Only 17 percent of security professionals are confident in US government’s cybersecurity posture, says Tripwire survey
Tripwire, Inc., based in Portland, OR, announced on March 6 the results of a survey of more than 200 security professionals attending RSA Conference 2017. Conducted at Tripwire’s booth, the survey gauged respondents’ concerns for their own organizations and found there are rising concerns for cybersecurity in general.
When asked if they were confident in the U.S. government’s ability to protect itself from cyber-attacks in 2017, only 17 percent of respondents said ‘yes.’ In addition, 80 percent of respondents said they were more concerned about cybersecurity this year than in 2016.

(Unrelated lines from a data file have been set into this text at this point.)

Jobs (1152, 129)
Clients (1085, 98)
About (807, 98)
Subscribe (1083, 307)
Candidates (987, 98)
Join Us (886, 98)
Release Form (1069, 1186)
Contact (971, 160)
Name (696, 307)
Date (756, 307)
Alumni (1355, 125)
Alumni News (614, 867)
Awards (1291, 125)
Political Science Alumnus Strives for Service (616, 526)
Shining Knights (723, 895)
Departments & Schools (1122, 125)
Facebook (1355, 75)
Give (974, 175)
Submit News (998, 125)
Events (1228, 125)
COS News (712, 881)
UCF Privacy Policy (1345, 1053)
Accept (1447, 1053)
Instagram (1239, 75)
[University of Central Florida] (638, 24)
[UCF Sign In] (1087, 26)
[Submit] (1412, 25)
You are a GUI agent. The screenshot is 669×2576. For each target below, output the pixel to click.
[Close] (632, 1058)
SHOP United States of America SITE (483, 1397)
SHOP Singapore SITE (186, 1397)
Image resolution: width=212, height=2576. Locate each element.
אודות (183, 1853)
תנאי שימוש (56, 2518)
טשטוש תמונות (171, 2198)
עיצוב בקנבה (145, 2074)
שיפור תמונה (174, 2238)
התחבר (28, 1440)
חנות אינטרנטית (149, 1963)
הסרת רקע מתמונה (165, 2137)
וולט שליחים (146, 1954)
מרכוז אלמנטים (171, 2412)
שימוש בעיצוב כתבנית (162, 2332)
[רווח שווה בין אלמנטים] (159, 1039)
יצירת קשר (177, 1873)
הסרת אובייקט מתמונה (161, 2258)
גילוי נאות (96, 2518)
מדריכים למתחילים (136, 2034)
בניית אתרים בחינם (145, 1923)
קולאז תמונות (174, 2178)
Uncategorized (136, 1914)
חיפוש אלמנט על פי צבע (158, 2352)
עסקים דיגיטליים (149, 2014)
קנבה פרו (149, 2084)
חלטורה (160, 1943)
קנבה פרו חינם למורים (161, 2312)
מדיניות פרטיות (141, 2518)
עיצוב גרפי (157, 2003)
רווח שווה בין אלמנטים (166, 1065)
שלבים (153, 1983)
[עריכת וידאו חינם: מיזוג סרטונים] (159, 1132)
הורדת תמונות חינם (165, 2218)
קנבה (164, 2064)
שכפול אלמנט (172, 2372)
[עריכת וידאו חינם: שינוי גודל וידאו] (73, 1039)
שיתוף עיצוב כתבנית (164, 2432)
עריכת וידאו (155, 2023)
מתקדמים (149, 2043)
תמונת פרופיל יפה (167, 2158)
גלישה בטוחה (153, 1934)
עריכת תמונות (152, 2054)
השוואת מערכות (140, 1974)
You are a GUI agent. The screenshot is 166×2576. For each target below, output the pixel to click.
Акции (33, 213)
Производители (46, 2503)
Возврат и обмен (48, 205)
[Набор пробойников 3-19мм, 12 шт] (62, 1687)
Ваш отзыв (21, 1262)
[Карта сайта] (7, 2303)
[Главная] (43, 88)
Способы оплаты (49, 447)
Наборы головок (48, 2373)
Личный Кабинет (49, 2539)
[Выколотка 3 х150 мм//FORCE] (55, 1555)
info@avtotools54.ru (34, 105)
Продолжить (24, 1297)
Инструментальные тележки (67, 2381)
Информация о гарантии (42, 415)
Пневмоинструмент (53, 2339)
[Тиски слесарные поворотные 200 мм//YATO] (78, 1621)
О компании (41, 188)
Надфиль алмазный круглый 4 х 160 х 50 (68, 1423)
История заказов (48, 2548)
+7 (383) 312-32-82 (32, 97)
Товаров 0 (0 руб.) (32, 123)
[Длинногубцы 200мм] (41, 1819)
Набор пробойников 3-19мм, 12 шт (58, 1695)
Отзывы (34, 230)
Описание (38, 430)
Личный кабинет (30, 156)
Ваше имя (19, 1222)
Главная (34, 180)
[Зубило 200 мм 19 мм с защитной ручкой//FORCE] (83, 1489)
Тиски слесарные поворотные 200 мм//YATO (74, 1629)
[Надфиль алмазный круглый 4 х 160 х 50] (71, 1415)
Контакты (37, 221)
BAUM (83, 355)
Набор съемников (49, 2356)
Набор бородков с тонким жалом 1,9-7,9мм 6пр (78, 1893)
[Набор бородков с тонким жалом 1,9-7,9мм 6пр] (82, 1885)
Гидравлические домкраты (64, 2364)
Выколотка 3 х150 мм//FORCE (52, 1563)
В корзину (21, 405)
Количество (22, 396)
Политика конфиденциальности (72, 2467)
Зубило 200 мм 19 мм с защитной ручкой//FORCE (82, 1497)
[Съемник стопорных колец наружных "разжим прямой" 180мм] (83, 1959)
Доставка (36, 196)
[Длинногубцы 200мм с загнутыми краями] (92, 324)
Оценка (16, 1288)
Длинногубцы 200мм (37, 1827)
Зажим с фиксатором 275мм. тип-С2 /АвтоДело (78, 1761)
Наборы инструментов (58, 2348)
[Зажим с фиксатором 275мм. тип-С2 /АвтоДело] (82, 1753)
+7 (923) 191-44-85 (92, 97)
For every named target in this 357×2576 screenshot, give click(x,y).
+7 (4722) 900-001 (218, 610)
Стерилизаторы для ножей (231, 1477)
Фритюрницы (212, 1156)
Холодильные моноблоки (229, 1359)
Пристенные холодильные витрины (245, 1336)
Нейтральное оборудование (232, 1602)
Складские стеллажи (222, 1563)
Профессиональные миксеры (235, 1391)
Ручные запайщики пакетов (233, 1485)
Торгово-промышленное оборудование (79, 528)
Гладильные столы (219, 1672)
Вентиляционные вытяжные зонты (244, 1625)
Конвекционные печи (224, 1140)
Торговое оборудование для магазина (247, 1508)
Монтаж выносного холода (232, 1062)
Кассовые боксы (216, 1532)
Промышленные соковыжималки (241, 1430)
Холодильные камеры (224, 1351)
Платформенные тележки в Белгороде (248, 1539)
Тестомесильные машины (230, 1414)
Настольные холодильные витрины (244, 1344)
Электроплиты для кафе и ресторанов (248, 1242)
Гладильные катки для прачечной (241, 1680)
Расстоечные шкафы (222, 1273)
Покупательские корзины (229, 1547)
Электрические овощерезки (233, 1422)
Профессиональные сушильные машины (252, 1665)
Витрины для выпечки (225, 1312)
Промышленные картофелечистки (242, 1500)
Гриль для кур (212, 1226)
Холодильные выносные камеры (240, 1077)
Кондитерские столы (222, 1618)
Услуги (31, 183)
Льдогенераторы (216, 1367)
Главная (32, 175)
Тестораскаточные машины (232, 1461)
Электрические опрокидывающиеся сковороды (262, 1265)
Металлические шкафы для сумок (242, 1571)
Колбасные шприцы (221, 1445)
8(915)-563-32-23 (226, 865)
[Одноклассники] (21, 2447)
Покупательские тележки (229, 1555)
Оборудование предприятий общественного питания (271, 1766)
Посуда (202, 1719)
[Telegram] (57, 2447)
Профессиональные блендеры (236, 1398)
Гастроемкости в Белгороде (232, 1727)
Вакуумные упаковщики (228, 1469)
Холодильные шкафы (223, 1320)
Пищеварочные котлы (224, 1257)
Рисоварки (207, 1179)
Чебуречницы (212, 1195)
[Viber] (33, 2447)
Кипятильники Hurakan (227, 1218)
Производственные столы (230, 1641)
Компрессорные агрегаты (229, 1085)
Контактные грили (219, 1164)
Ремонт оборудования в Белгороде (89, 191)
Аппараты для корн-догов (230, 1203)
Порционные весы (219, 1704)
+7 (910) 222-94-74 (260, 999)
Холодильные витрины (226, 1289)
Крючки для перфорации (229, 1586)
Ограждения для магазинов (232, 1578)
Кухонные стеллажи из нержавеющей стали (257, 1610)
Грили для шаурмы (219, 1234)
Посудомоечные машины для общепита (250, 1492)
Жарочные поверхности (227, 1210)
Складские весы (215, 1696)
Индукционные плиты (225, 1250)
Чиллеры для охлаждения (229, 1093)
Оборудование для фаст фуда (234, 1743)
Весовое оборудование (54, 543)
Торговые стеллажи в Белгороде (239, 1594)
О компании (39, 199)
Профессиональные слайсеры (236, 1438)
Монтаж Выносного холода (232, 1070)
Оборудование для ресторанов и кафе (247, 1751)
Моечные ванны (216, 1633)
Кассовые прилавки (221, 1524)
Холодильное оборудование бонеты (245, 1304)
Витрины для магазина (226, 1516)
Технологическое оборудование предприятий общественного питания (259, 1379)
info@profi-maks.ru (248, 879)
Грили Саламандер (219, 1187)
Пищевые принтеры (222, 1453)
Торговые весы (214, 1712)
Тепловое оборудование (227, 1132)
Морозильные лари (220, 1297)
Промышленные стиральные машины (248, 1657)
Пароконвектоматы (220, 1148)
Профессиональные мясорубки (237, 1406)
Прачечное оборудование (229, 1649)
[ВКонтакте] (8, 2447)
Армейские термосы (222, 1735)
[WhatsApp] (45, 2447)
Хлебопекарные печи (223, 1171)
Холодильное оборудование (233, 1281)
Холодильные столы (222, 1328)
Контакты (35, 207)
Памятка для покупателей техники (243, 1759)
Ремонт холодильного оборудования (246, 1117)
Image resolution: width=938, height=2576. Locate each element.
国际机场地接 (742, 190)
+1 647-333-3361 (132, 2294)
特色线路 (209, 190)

Cybersecurity issues plagued the US presidential elections at the end of last year, with reports on the DNC being hacked and various government officials raising concerns about their own cybersecurity practices. Nation-state hacking has also risen to the top of the agenda, with a call for a ‘Digital Geneva Convention’ to tackle the problem.
“People and organizations alike look to the government to set an example and lead the way on all sorts of issues, including cybersecurity. What the results of this survey show is that seasoned cybersecurity professionals are not confident in the government’s current cybersecurity strategy, and these worries can trickle down to the list of concerns for an enterprise,” said David Meltzer, chief technology officer at Tripwire. “While organizations look for their fears to be resolved over the next year, they will also need to increasingly work with security vendors to be reassured that they are taking the right security approach.”
Revealing their top concerns for their own organizations, 60 percent of respondents said they were confident in their own organizations’ abilities to enforce foundational security controls. When asked “what would you be most concerned about if your organization lacked a robust security program,” they said intellectual property theft (59 percent), followed by brand reputation (54 percent) and financial loss (53 percent). Nearly half (48 percent) of respondents said the lack of skilled people would most likely be the cause of security failures at their organizations, followed by inadequate processes (30 percent).
Meltzer continued: “With high profile data breaches hitting companies’ bottom lines, it’s no surprise that financial loss is high up on the list of security professionals’ concerns. It’s encouraging to see that people recognize that bad security affects a company’s brand reputation, as it means people care more about their security,” Meltzer added. “However, the looming skills shortage that’s already been identified as a pain point is worrisome. Companies need to look for technology that can increase automation in security and reduce the manual effort required of their employees.”